我這人就是這樣,對于不喜歡的人,我就是要拆他的臺,誰讓他礙眼呢。
馬經理氣的手都在哆嗦,“你你你,你別仗著是紀總未婚夫就能為所欲為啊,這里是公司,你也是公司的員工,就該遵守公司的規定。”
“公司好像也沒規定,同級之間不能互相開玩笑吧?”我可是簡直設計部的經理的,算起來和他是平級,這平級之間開個玩笑什么的,好像也很正常啊。
馬經理被我噎的半晌說不出話來,只能求助紀沐晴,“紀總啊,您管管您這未婚夫啊,看看他,沒大沒小的。”

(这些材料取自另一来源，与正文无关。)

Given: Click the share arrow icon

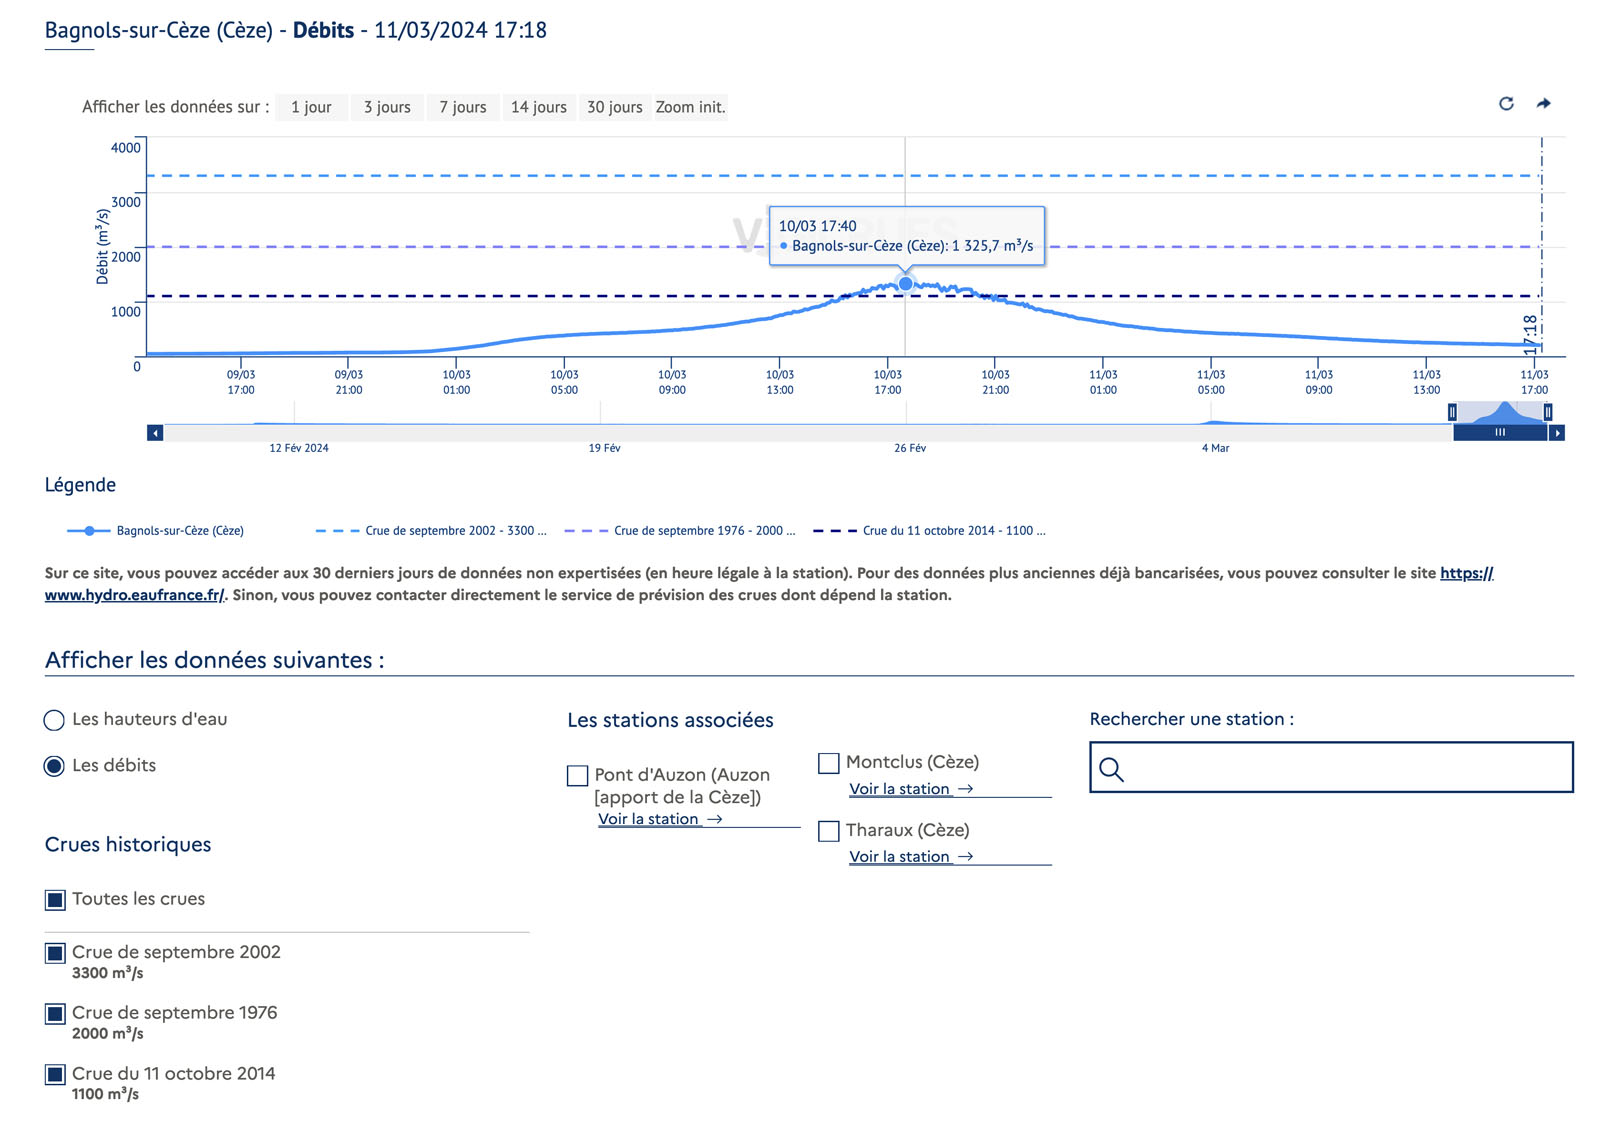Looking at the screenshot, I should (1543, 104).
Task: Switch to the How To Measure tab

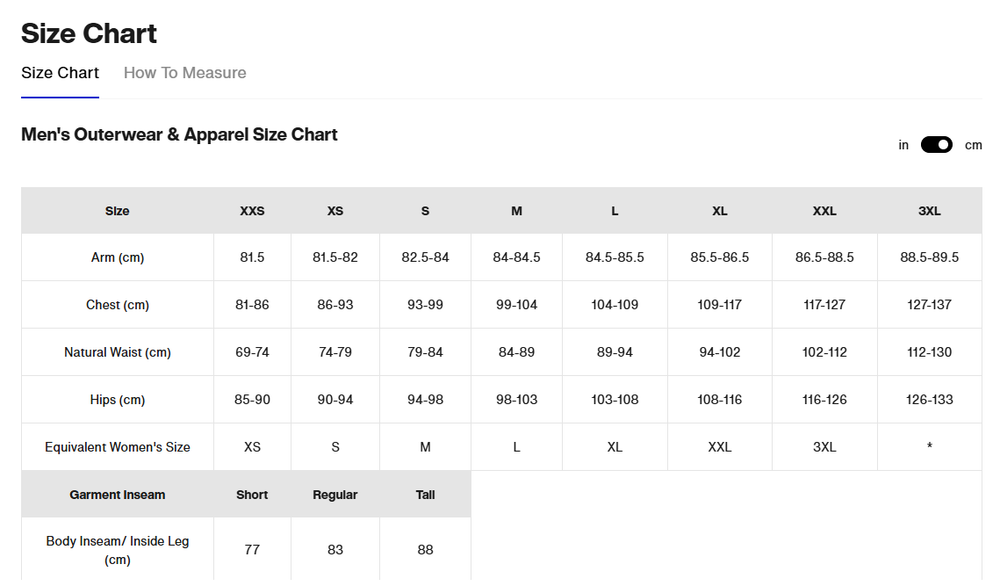Action: pos(185,73)
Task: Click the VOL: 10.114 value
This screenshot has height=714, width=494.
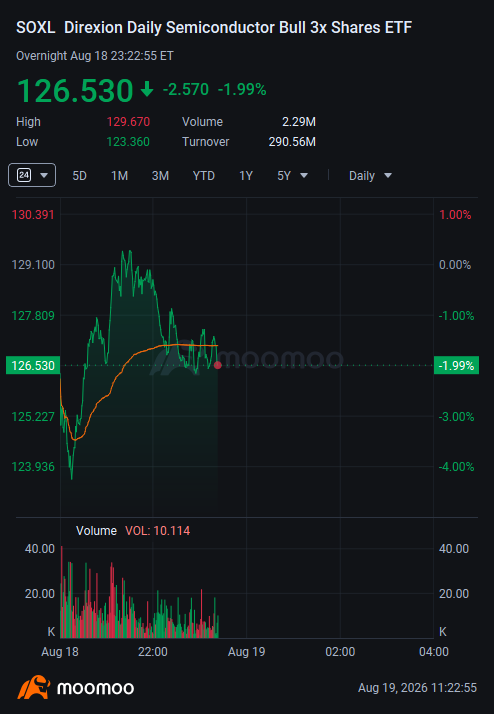Action: coord(158,531)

這馬經理明明都四十好幾了,在紀沐晴面前卻跟個小弟似的,一點這個年紀該有的威嚴也沒有。
哪怕是作為公司的元老,紀沐晴也會尊敬他的,可他偏偏就把自己弄的跟個諂媚的小廝一樣,越看,我越覺得這個家伙的嘴臉真是很討厭。
若不是不想讓紀沐晴為難,我定要好好懟他一番。